**Brief:**
Turn the listing, from the line with "You are a computer-use" up to and including the line with "coord(436,85)", into a Markdown table with the columns No. and Entry, one row per line and no rows for blank lines. Keep the pictures out of the table.

**Given data:**
....
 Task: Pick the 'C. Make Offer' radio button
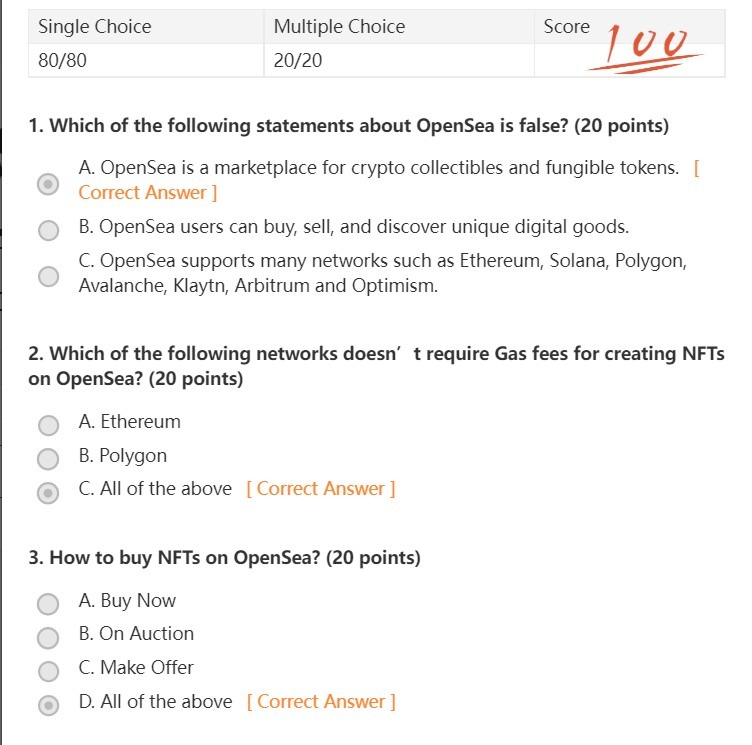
....
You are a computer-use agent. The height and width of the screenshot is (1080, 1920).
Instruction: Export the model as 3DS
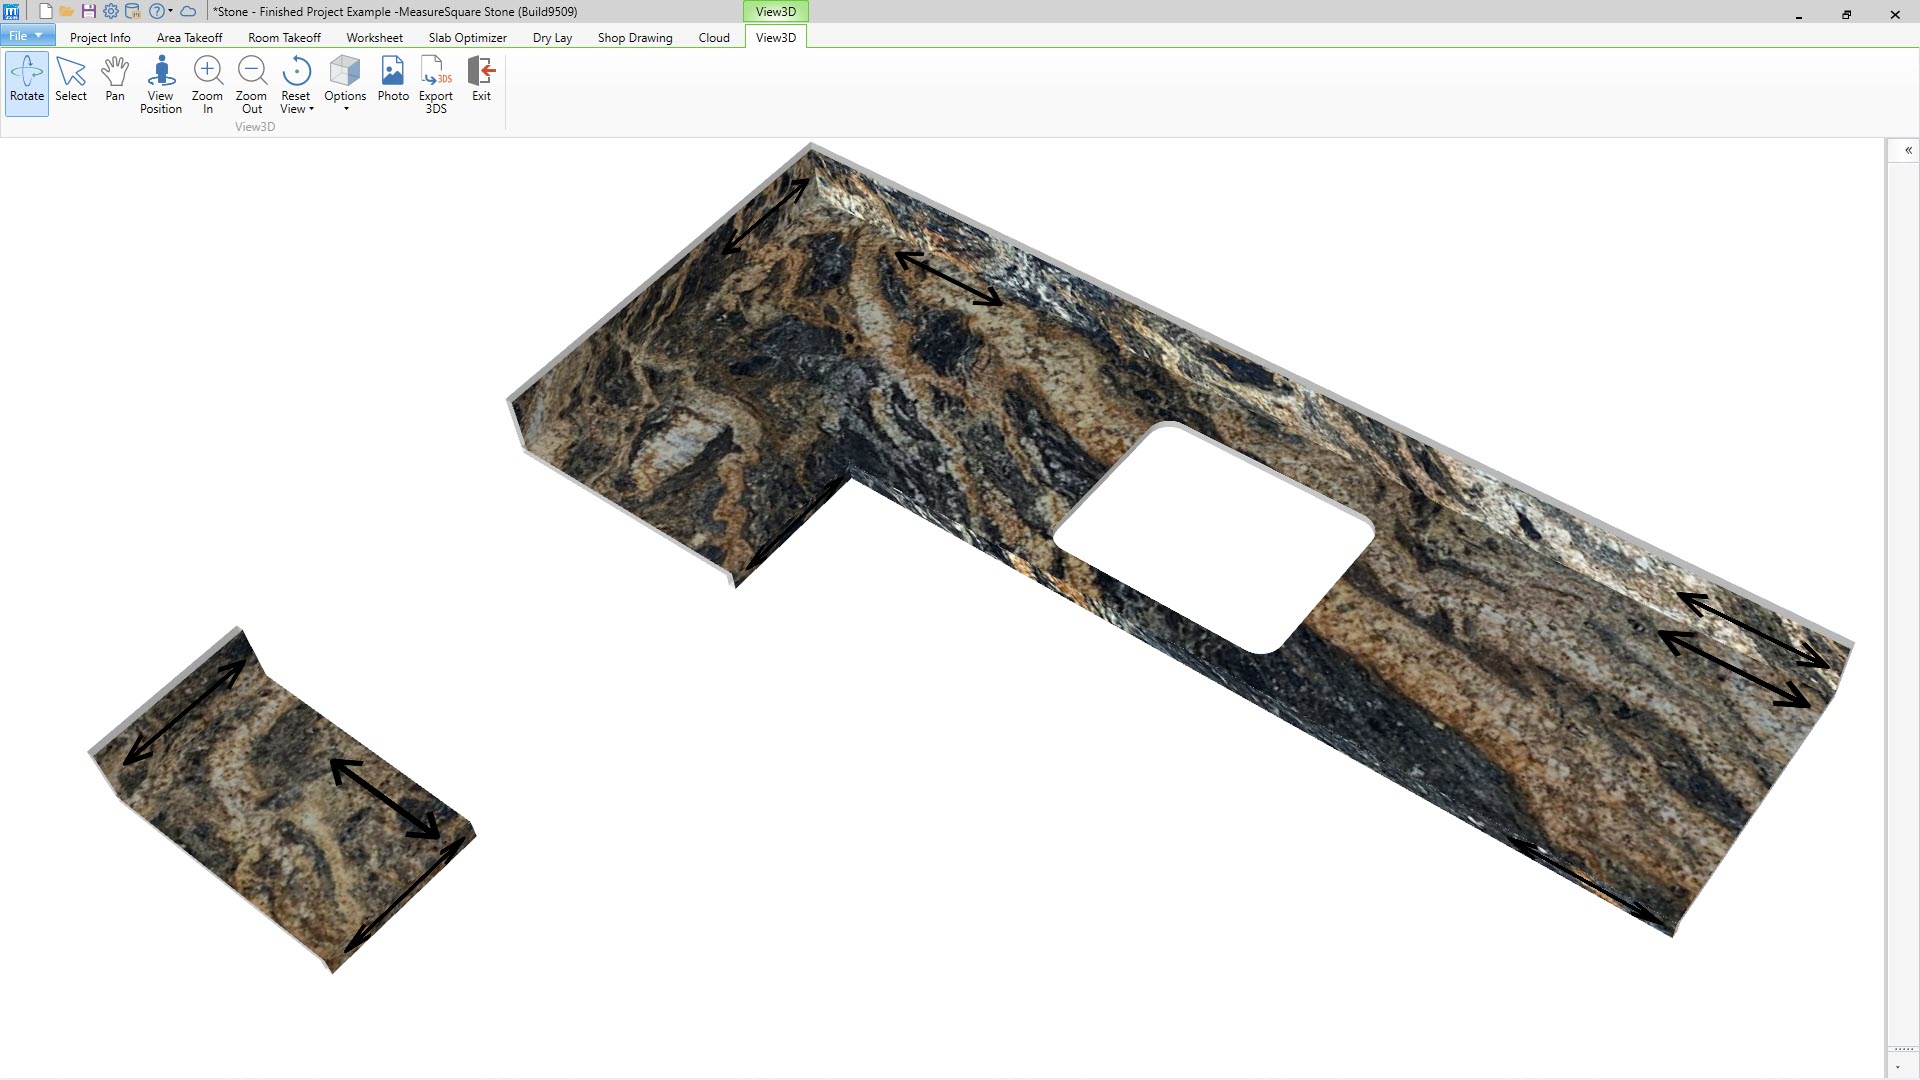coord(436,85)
....
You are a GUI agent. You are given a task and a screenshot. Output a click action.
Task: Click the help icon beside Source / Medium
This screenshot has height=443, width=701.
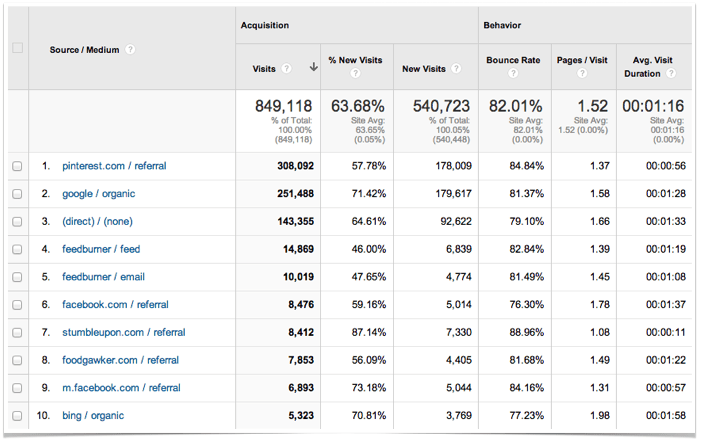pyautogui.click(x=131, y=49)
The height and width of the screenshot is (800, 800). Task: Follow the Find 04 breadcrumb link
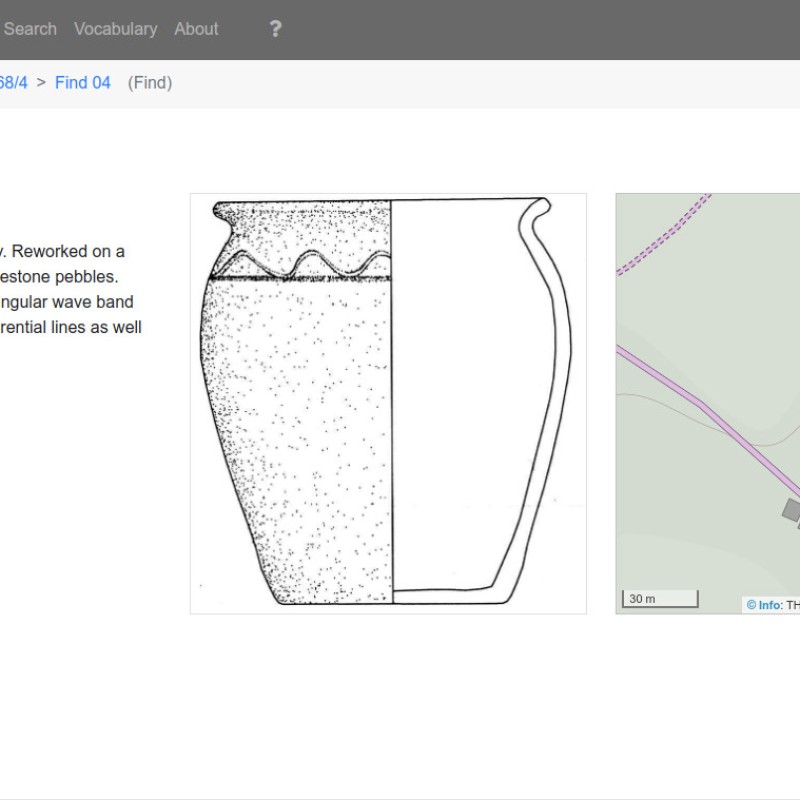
....
**Solution for this exercise:**
| No. | Entry |
|---|---|
| 1 | You are a computer-use agent. The height and width of the screenshot is (1080, 1920). |
| 2 | Instruction: Export the model as 3DS |
| 3 | coord(436,85) |